__TRECHO SELECIONADO__.
Não está fácil ser homem hoje – Vera Iaconelli

Os homens têm sido criticados o tempo todo por tudo. As reações deles vão do ressentimento mudo à franca violência. O cidadão que já foi modelo de virtude, cujo comportamento estava acima de qualquer suspeita, se vê pela primeira vez julgado por parâmetros inéditos. Se colocarmos de lado os que têm convicção no erro e “só não estuprariam mulheres feias” como alguém disse, teremos bons homens perplexos e deprimidos com a situação.

Como toda criação humana, os atributos que associamos à virilidade são contingentes e mudam a partir da cultura e da época. A virilidade hoje se ancora na exceção, no privilégio e no poder sobre os demais.

Uma mãe se queixa dos filhos homens que exploram seu serviço doméstico e gastam seu salário dizendo que “não tem jeito, eles são homens”. Outra dirá do companheiro controlador e negligente que “os homens são assim”. Essas afirmações não passam despercebidas pelos ouvidos infantis. Sem se dar conta, a queixa embute a afirmação de que esses são atributos masculinos, portanto, quem quiser ser considerado homem deverá seguir-lhes o exemplo ou terá sua masculinidade posta à prova.

Denunciar comportamentos misóginos é diferente de atribuí-los a uma suposta natureza masculina. Assim como grande parte das mulheres recusa os adjetivos “bela, recatada e do lar” por não definirem a feminilidade, assim também cabe questionar os termos que seriam intrínsecos à masculinidade.

Os homens foram criados para tomar a palavra por períodos mais longos e interromper as mulheres sempre que quiserem, pois suas opiniões seriam mais importantes. Criados para não prestar atenção no que elas dizem e para repetir o que acabaram de dizer como se não tivesse sido falado, pois o que sai da boca delas conta menos.

__INSTRUÇÕES__.
1) Reproduza fielmente a parte do texto sobre masculinidade que começa nas palavras contendo "Uma mãe se queixa" e termina em "intrínsecos à masculinidade.".
2) De acordo com o texto sobre masculinidade, em que se ancora a virilidade hoje?
A listagem provém de outra fonte.

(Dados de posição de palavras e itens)
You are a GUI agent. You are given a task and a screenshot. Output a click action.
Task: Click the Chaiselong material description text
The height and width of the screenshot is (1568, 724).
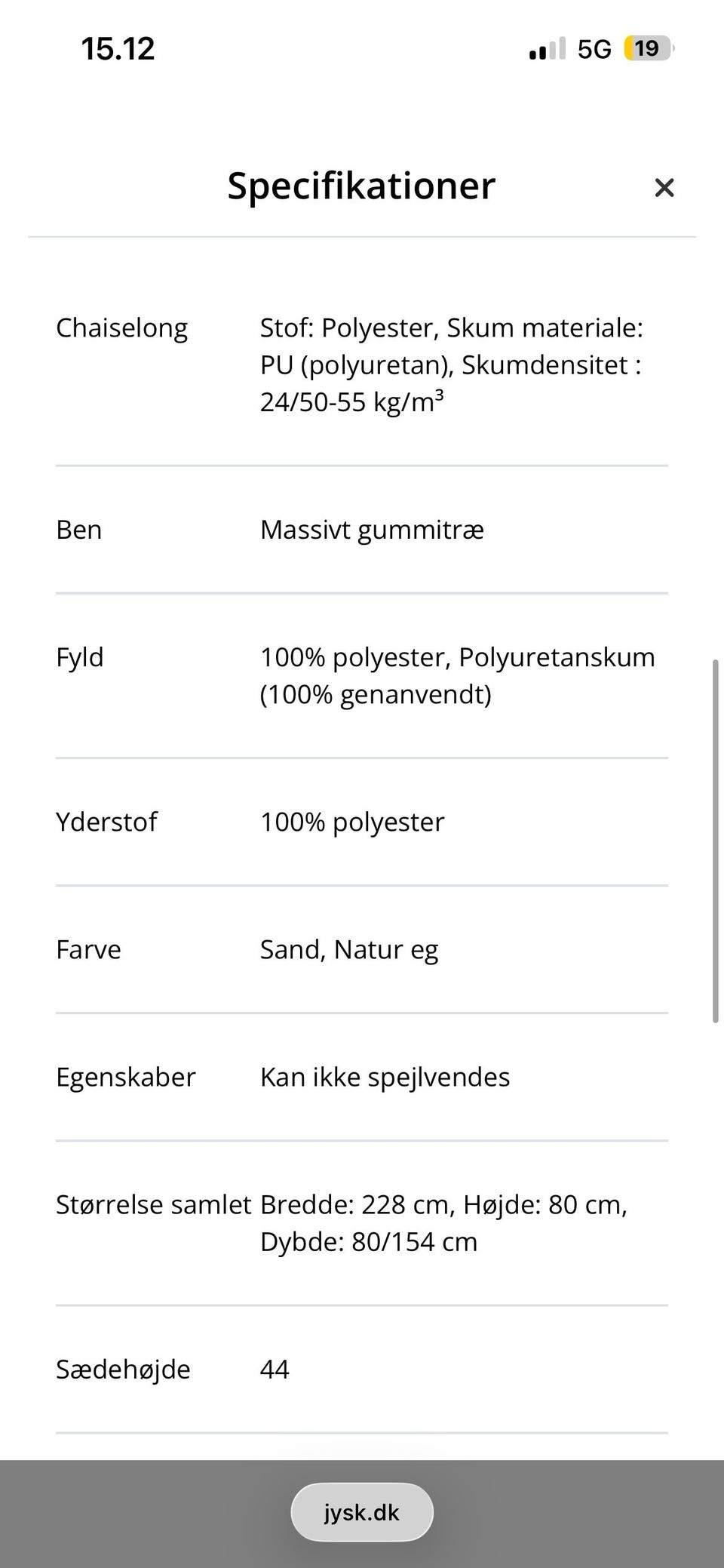[451, 364]
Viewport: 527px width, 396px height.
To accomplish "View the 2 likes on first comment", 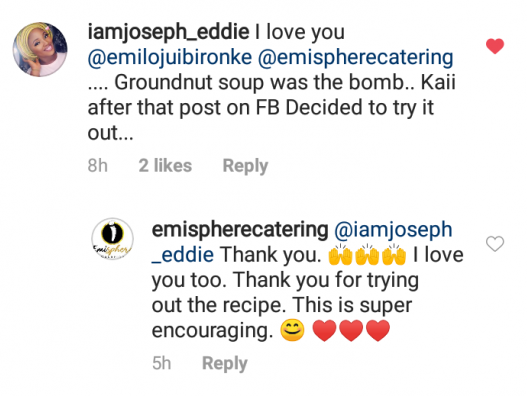I will pyautogui.click(x=165, y=165).

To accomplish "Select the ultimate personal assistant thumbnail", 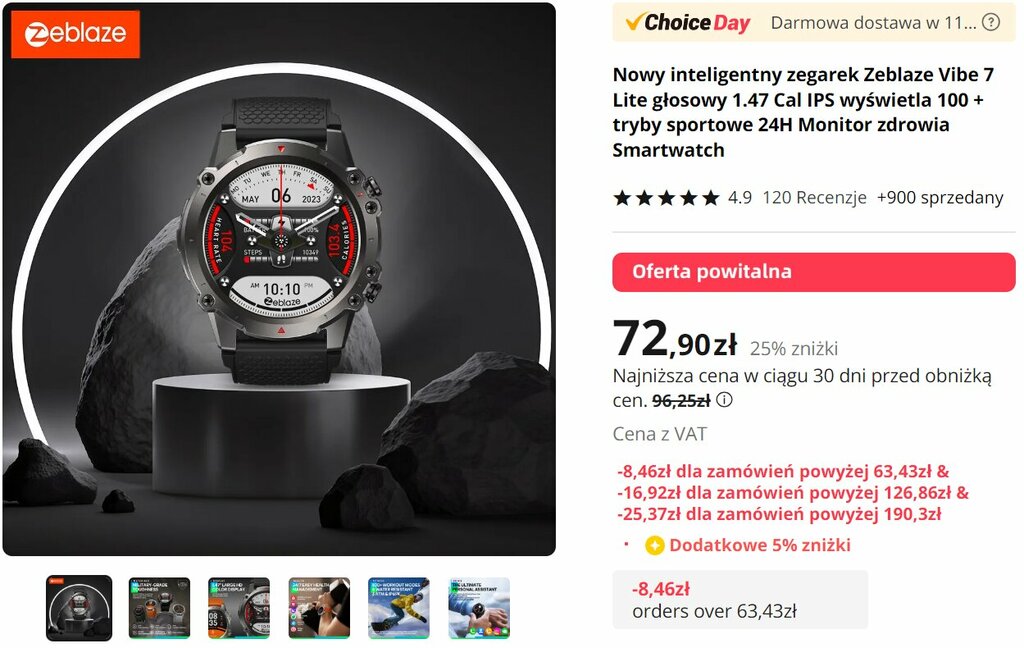I will [x=479, y=608].
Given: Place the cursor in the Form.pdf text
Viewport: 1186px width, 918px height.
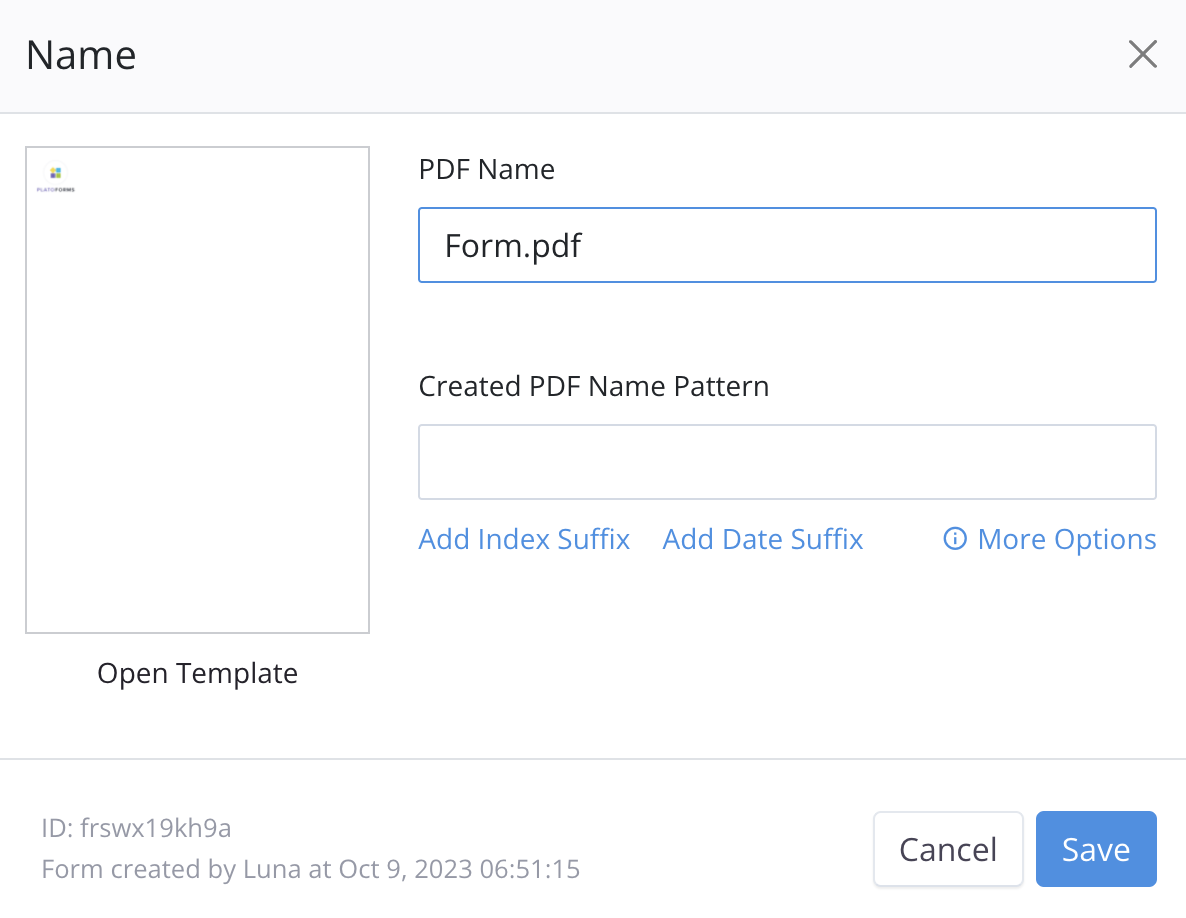Looking at the screenshot, I should 513,246.
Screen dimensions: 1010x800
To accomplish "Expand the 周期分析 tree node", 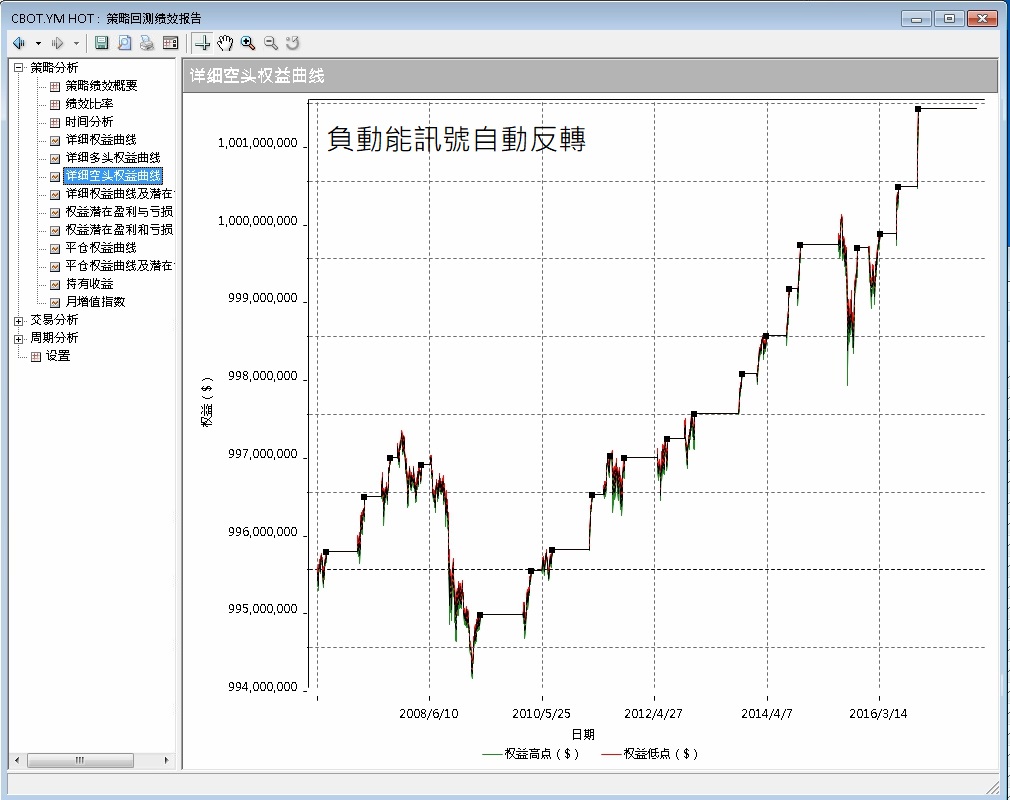I will click(x=18, y=338).
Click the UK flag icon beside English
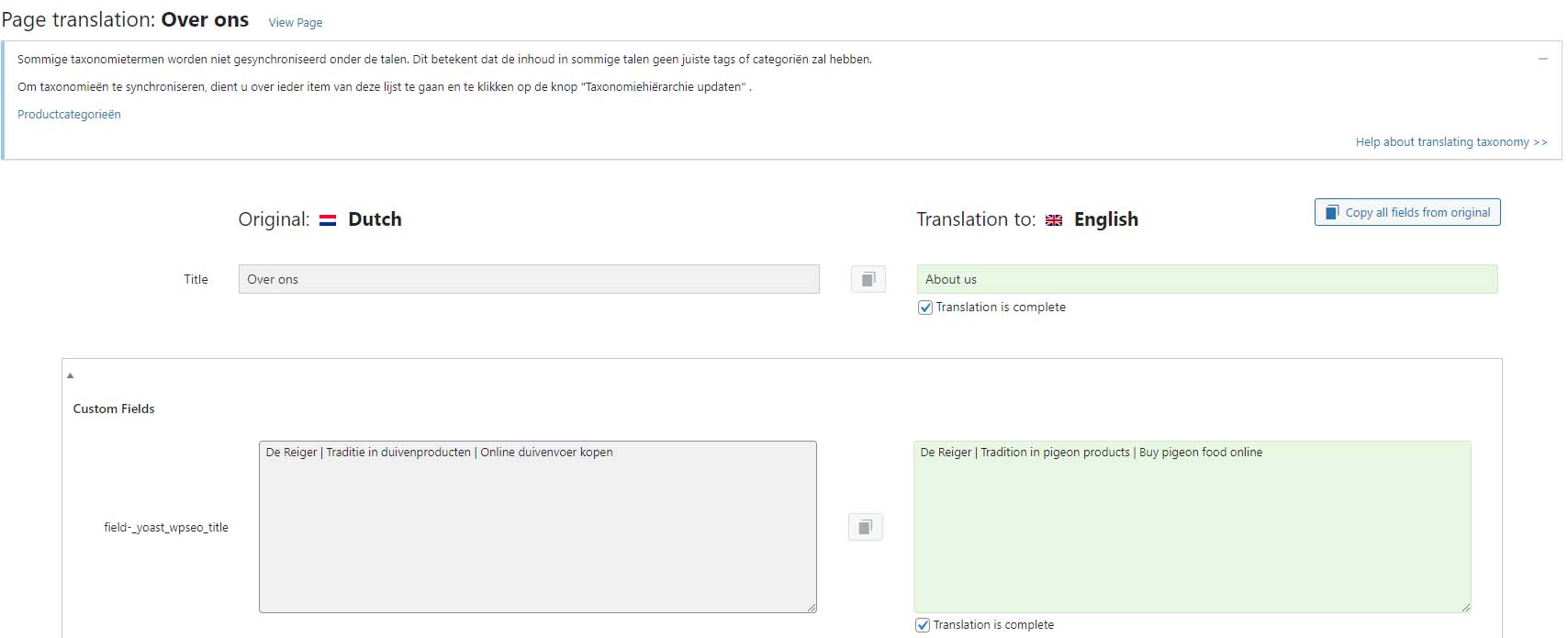1568x638 pixels. click(1054, 220)
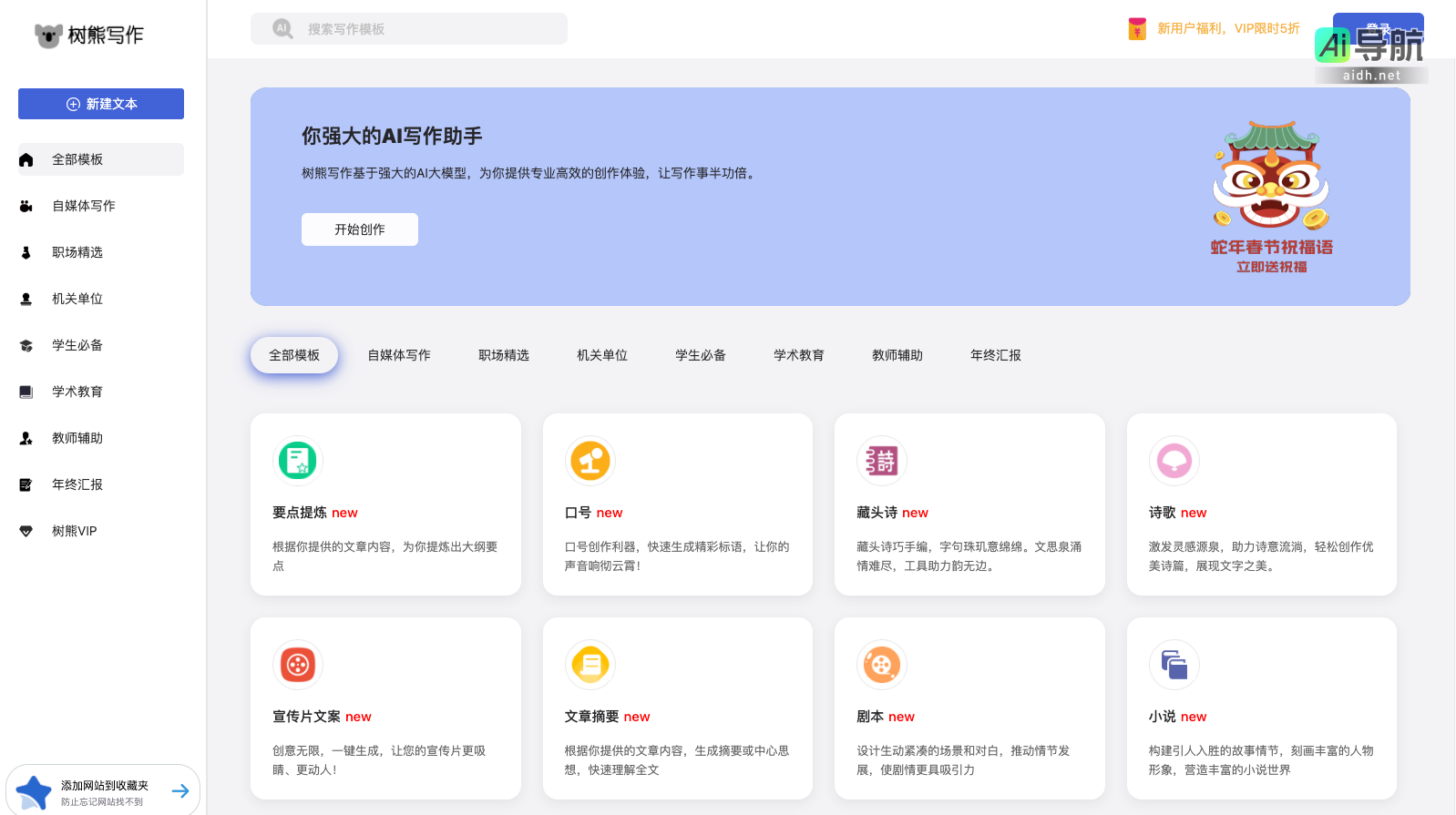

__RESPOSTAS__.
1)
Uma mãe se queixa dos filhos homens que exploram seu serviço doméstico e gastam seu salário dizendo que “não tem jeito, eles são homens”. Outra dirá do companheiro controlador e negligente que “os homens são assim”. Essas afirmações não passam despercebidas pelos ouvidos infantis. Sem se dar conta, a queixa embute a afirmação de que esses são atributos masculinos, portanto, quem quiser ser considerado homem deverá seguir-lhes o exemplo ou terá sua masculinidade posta à prova.

Denunciar comportamentos misóginos é diferente de atribuí-los a uma suposta natureza masculina. Assim como grande parte das mulheres recusa os adjetivos “bela, recatada e do lar” por não definirem a feminilidade, assim também cabe questionar os termos que seriam intrínsecos à masculinidade.

2) Na exceção, no privilégio e no poder sobre os demais.